Le moine avait repris son attitude de statue. Rien ne paraissait frémir ou vivre en lui.

– C’est bien un cas de conscience que je veux vous exposer. Je pense que vous êtes comme moi intéressé à sa solution. Dites-moi, marquis, ne pensez-vous pas que vous êtes assez vengé, et qu’Alice a assez souffert?

Cette fois les paupières baissées du moine se relevèrent lentement et son regard se fixa sur la reine avec épouvante.

Catherine sourit… décidément, elle tenait son homme.

– Vous me parliez d’une lettre, reprit-elle, une lettre qu’elle a écrite sous votre dictée et que vous m’avez remise: je vais vous dire, marquis. Cette lettre, je veux la rendre à la malheureuse. Moi, je trouve que c’est assez. Et vous?

– Je suis de l’avis de Votre Majesté, dit Panigarola d’une voix morne.

«Ah! ah! songea la reine. Joue-t-il au plus rusé?… Non, par la madone, il n’est que trop sincère.»

Et elle ajouta:

– Je suis heureuse de ce que vous me dites là, car la lettre… eh bien, je l’ai déjà rendue à Alice.

Panigarola dit d’une voix paisible – trop paisible pour l’oreille exercée de Catherine:

– En sorte que la voilà libre? je veux dire: délivrée de vous, madame.

– Et de vous, mon révérend père.

– Je ne l’ai jamais menacée.

– Allons, marquis, vous êtes encore un enfant. Faut-il vous dire que j’ai assisté à la scène de la confession d’Alice dans Saint-Germain-l’Auxerrois? À l’entrevue que vous avez eue avec elle, chez elle? J’ai tout vu, tout entendu, sinon par mes yeux et mes oreilles, du moins par des yeux et des oreilles qui m’appartiennent. Je sais que vous aimez Alice. Je sais que vous avez ravalé votre noble élégance au hideux métier de crieur des trépassées pour pouvoir, la nuit, aller rôder et sangloter autour de sa maison. Vous l’adorez encore, vous dis-je! Et tout ce que vous avez trouvé de mieux pour venger votre passion humiliée, c’est de vous enfermer dans cette abominable cellule et de vous ensevelir sous un froc!

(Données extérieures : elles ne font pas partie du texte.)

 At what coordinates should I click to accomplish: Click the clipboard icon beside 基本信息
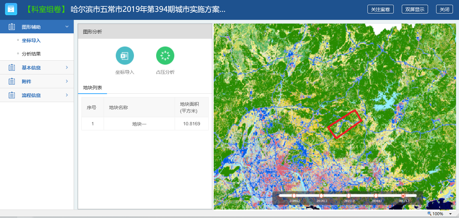[12, 68]
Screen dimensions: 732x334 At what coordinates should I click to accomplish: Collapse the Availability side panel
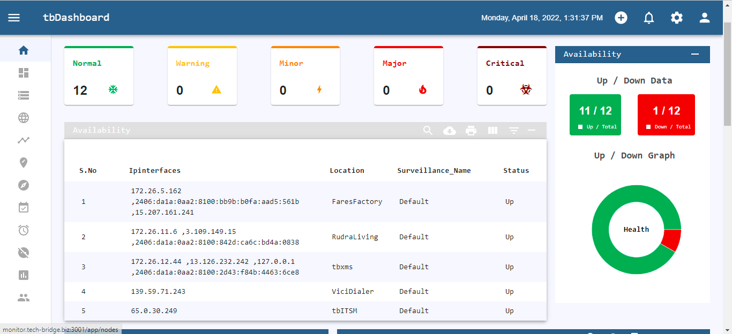click(694, 54)
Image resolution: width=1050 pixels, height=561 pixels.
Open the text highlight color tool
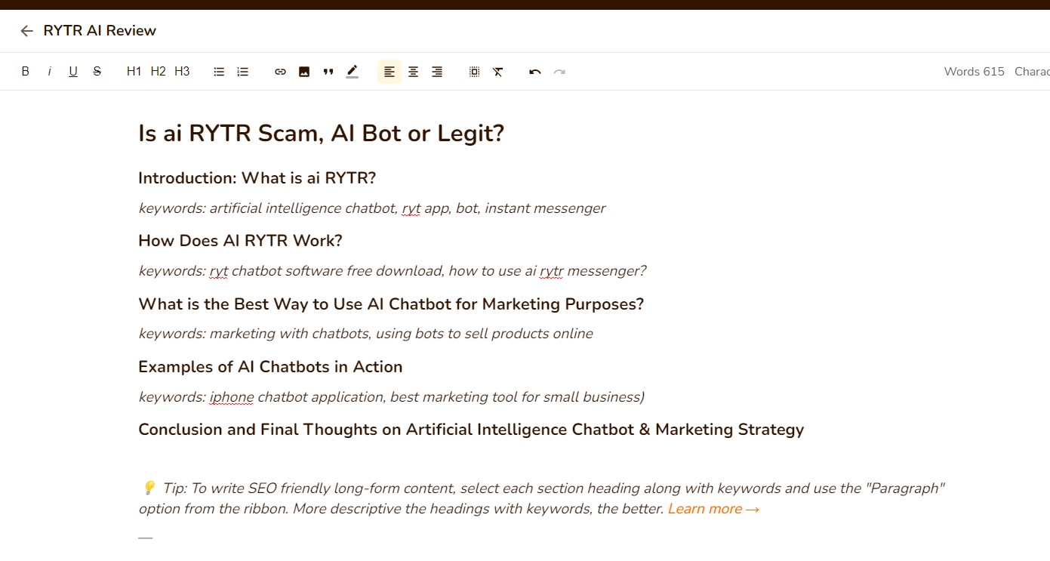[352, 72]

– Vous ai-je dit que je ne l’aimais pas, fit le moine.

Et cette fois la statue parut s’animer. Il y eut des frémissements dans les plis du froc. La voix prit une intonation douloureuse.

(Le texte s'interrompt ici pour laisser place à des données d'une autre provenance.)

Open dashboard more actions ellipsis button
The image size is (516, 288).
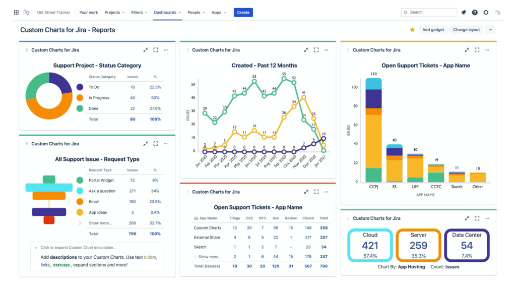point(490,30)
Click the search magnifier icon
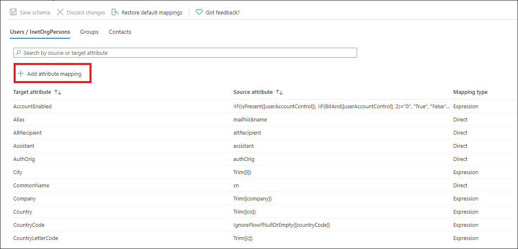Viewport: 518px width, 249px height. (18, 52)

– Je l’aime! continua-t-il. Et j’éprouve une joie affreuse à dire tout haut ce que je me répète tout bas dans le silence de mes nuits sans sommeil. Oui, mon cœur sanglote, et pour labourer ma poitrine, je n’ai pas besoin de ce cilice, mes ongles la fouillent sans que je parvienne à arracher ce misérable cœur. Oui, ma pensée a sombré dans un océan de désespoir, et lorsque, éperdu, je lève les yeux au ciel, je n’y découvre pas l’étoile qui pourrait me ramener à l’apaisement. Humanité! Je t’ai sondée: tu n’es que souffrance… Royauté, puissance! je t’ai regardée face à face: tu n’es que vanité… Dieu, espoir suprême, je t’ai cherché: tu n’es que néant… En moi, madame, il ne reste plus rien; je suis une ombre, moins qu’une ombre… Et pourtant, lorsque je m’étudie, lorsque j’entre dans les obscures profondeurs de ma conscience, parfois, dans la nuit de mon deuil, dans la ténèbre de mon désespoir, je vois luire l’aube incertaine et vacillante d’un sentiment nouveau…

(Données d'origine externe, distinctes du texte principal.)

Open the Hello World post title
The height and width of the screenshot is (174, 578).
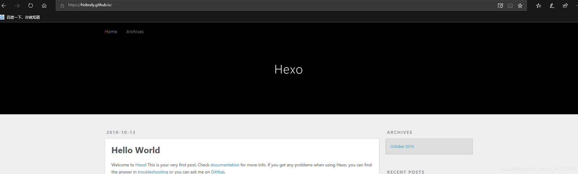coord(136,150)
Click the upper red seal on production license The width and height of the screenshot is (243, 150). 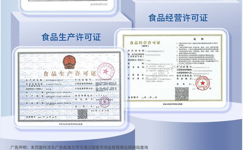[106, 72]
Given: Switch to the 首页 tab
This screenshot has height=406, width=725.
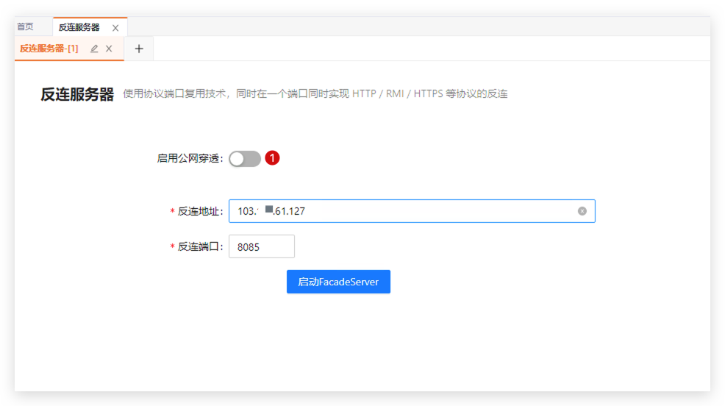Looking at the screenshot, I should (26, 26).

Le moine baissa la tête comme s’il eût cherché à saisir ce sentiment dont il parlait, à fixer cette lueur peut-être consolatrice qui s’éveillait au plus profond de lui-même.

– Quel est donc ce sentiment? demanda Catherine étonnée, subjuguée peut-être.

– La pitié, répondit le moine. Ah! madame, je sais que je vous parle en ce moment une langue ignorée de vous, inconnue des hommes de ce temps… Et pourtant, il m’arrive de me dire que la pitié sauvera le monde. Oui, lorsque les hommes auront pitié les uns des autres, lorsqu’ils comprendront quelle est leur commune faiblesse, lorsque les puissants auront pitié du malheur des pauvres, lorsque les pauvres auront pitié du néant des riches, alors peut-être les hommes s’uniront, alors il n’y aura ni rois ni sujets, ni riches ni pauvres, ni maîtres ni serviteurs… alors il n’y aura que des hommes essayant de se donner la main les uns aux autres…

– Folie! murmura Catherine. Rêves insensés d’un esprit aux abois! Allons! je n’ai à faire ici.

Le moine entendit ou n’entendit pas. Mais il continua: Voilà ce que parfois je songe, Majesté… Alors je sens mes douleurs s’apaiser peu à peu. Alors je renonce à rôder autour de la femme que j’aime. Alors je m’enferme dans cette cellule, et c’est de la pitié qui s’élève de mon cœur vers cette malheureuse qui me bafoua, qui me fit souffrir, mais qui a souffert aussi, qui souffre plus que moi peut-être…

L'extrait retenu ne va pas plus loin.